▶ EXERCISE GOAL
Please output the section of the listing below that opens with the line containing "You are a computer-use" and closes with the line containing "Click the 鲁大师跑分", exactly and with nothing else.
··· DATA EXCERPTS ···
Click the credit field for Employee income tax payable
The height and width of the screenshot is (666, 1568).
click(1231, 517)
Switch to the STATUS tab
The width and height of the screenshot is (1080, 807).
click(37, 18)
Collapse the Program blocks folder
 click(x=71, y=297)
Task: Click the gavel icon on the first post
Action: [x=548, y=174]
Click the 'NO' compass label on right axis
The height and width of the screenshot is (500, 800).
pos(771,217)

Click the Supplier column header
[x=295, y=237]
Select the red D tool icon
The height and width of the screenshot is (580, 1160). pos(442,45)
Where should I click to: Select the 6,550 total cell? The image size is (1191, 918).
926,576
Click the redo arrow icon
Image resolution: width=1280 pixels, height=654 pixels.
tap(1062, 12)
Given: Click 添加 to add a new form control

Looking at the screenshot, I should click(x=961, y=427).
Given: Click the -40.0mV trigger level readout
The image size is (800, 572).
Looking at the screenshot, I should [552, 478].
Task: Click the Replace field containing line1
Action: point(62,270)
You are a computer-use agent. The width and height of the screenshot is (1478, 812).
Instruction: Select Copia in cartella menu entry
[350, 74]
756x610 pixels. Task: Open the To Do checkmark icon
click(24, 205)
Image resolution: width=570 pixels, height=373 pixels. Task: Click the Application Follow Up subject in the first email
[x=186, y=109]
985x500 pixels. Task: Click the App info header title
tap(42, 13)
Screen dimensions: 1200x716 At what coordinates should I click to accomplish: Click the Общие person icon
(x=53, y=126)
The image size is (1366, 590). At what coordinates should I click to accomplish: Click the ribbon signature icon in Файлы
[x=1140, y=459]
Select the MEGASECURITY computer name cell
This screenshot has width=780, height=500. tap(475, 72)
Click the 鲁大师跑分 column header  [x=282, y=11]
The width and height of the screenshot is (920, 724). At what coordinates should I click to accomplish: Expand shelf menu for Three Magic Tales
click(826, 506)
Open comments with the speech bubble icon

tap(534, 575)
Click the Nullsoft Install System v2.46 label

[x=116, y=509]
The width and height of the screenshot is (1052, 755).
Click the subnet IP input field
···
▶ YOUR SOLUTION
You are a computer-use agent. The width and height of the screenshot is (1478, 812).
Instruction: Select Copia in cartella menu entry
[350, 74]
756x610 pixels. Task: Open the To Do checkmark icon
click(24, 205)
Image resolution: width=570 pixels, height=373 pixels. Task: Click the Application Follow Up subject in the first email
[x=186, y=109]
985x500 pixels. Task: Click the App info header title
tap(42, 13)
Screen dimensions: 1200x716 At what coordinates should I click to accomplish: Click the Общие person icon
(x=53, y=126)
The image size is (1366, 590). At what coordinates should I click to accomplish: Click the ribbon signature icon in Файлы
[x=1140, y=459]
Select the MEGASECURITY computer name cell
This screenshot has width=780, height=500. tap(475, 72)
Click the 鲁大师跑分 column header  [x=282, y=11]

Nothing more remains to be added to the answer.